Frank Richter: Ich habe nicht in Bonn studiert, sondern in der DDR. Und wenn ich dort ein Heft oder ein Buch der BpB ergattern konnte, lief das meistens über illegale Wege. Als ich von den Kürzungen hörte, wollte ich es nicht glauben. Die Demokratie steht unter Druck. Es braucht sehr viel Aufklärung, auch angesichts der um sich greifenden Verschwörungsmärchen und Filterblasen. Natürlich muss eine staatlich finanzierte Einrichtung sich immer kritisch hinterfragen. Aber gerade jetzt die Mittel zu kürzen, halte ich für das falsche Signal.
Katharina Schmitz: Das sehe ich anders. Kein Geld ist natürlich auch keine Lösung, aber davon kann ja nicht die Rede sein. Der Etat der BpB hat sich seit 2012 verdreifacht auf ungefähr 96 Millionen Euro. Nun sollen 20 Millionen gekürzt werden. Aber vielleicht können wir uns zunächst verständigen, wie wir Demokratiearbeit verstehen – und was politische Bildung überhaupt bewirken kann.
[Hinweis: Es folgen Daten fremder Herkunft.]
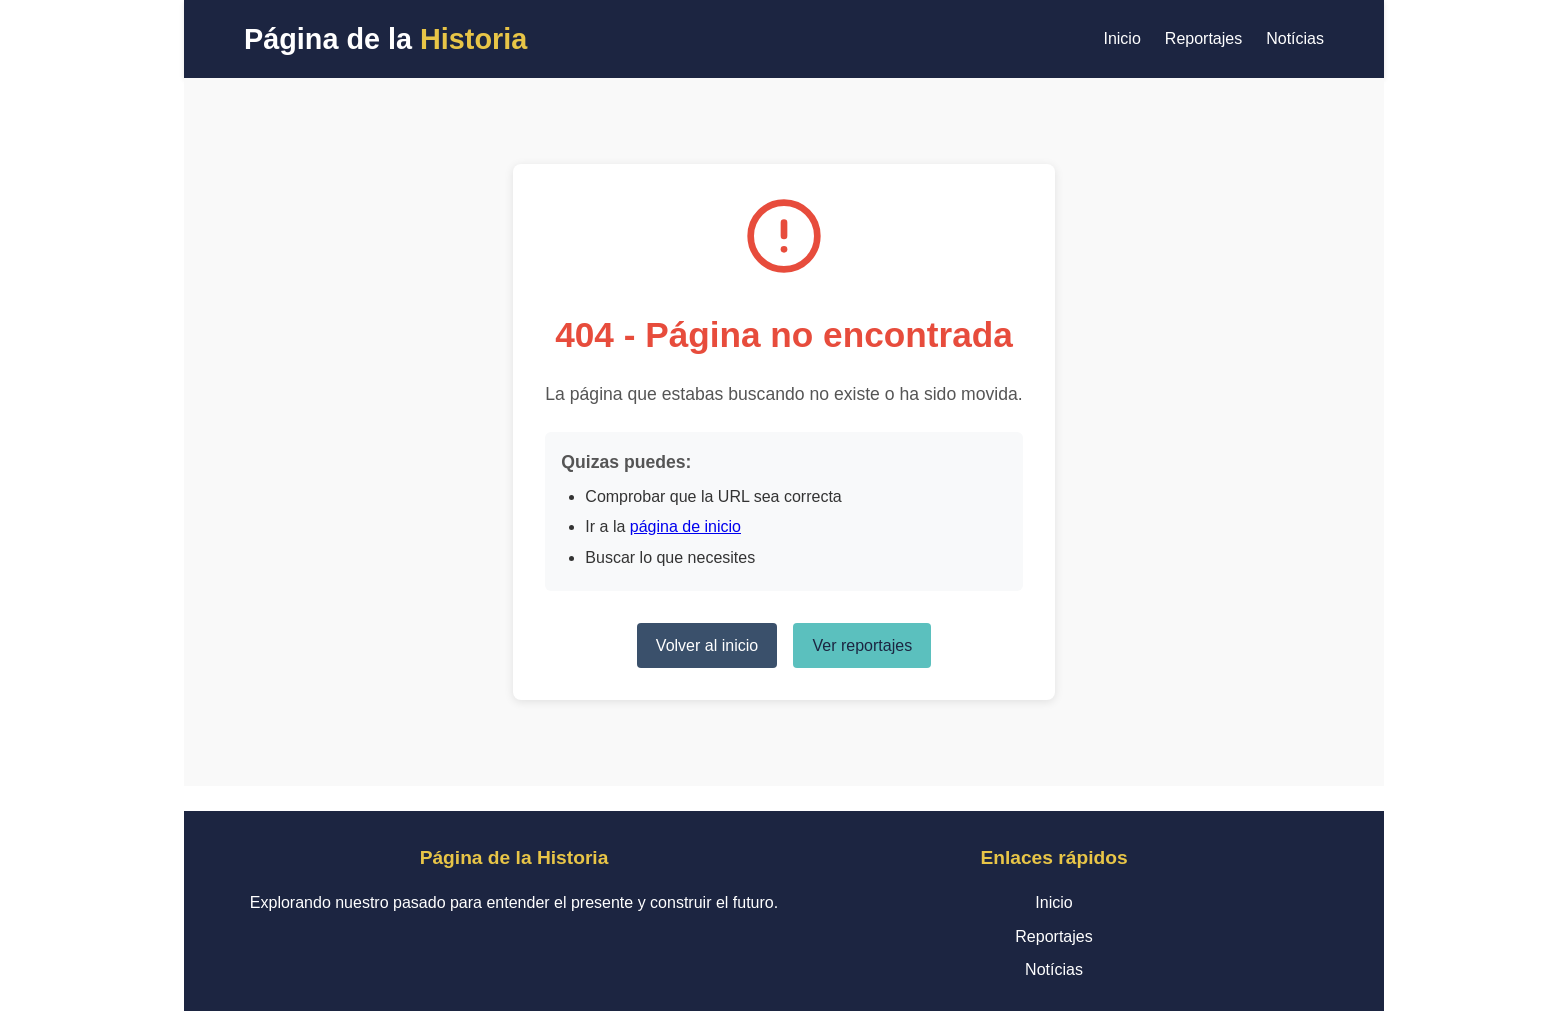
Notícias (1295, 38)
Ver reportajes (863, 645)
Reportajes (1203, 38)
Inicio (1121, 38)
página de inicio (685, 526)
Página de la (385, 39)
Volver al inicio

Richter: Politische Bildung ist nicht einfach dasselbe wie Demokratiearbeit, da sollten wir präziser sein. Es handelt sich um einen elementaren Bestandteil der Bildung. Demokratie ist ja die einzige Gesellschaftsform, die man lernen muss. Einer der Gründe, warum Menschen mit ihr hadern, ist, dass sie diese Demokratie oft gar nicht richtig verstehen. Das begegnet mir nicht nur bei den sogenannten bildungsfernen Schichten. Und da haben wir nun dieses Juwel in Deutschland, die BpB. Über die Höhe des Budgets kann man ebenso streiten wie über Methoden, aber in so kurzer Zeit und ohne inhaltliche Vorbereitung, ohne politische Diskussion einfach so mal mehr als 25 bis 30 Prozent wegzustreichen, halte ich für falsch.
Florin: Frau Schmitz, Sie haben in ihrem Artikel „akademisches Geschwafel“ unterstellt. Wo sehen Sie die Grenzen der politischen Bildung?
Schmitz: Sie kann jedenfalls nicht die Demokratie retten. Ich halte es für einen großen Irrtum zu glauben, dass das Abdriften nach rechts ein Problem der Bildung ist. Das sieht man ja schon an der AfD-Anhängerschaft. Deren Wähler verfügen zu über 20 Prozent über akademische Bildung. Ich gehe davon aus, dass auch Zahnärzte und Rechtsanwälte rechtsaußen wählen. Es stimmt einfach nicht, dass ungebildete Menschen nach rechts abdriften, während Gebildete demokratisch gesinnt sind.
Richter: Dennoch bleibt politische Bildung eine Pflichtaufgabe. Auch wenn es gar keinen Extremismus gäbe, müsste Demokratie trotzdem gelernt werden.
Schmitz: Ich denke, es ist ein Missverständnis, dass man vielen Menschen Demokratie erklären muss. Als habe, wer eine andere Meinung hat, etwas nicht richtig verstanden und benötige mehr Bildung. Aber die Leute wissen schon, was Demokratie ist. Manche haben Ansichten, die uns vielleicht nicht passen, die aber immer noch demokratisch sind. Dem müssen wir uns offener stellen, auch in der Diskussion.
„Wir leben in einem System, das nicht leicht zu verstehen ist.“
Richter: Das widerspricht meiner Erfahrung. Wir leben in einem System, das nicht leicht zu verstehen ist. Ich selbst muss, obwohl ich Politiker im Landtag bin, täglich neu hinzulernen. Allein die unterschiedlichen Ebenen unseres Staates - Kommunalpolitik, Landespolitik, nationale Politik, europäische Politik - sind schwer zu durchdringen. Und ohne Theorie geht es nicht.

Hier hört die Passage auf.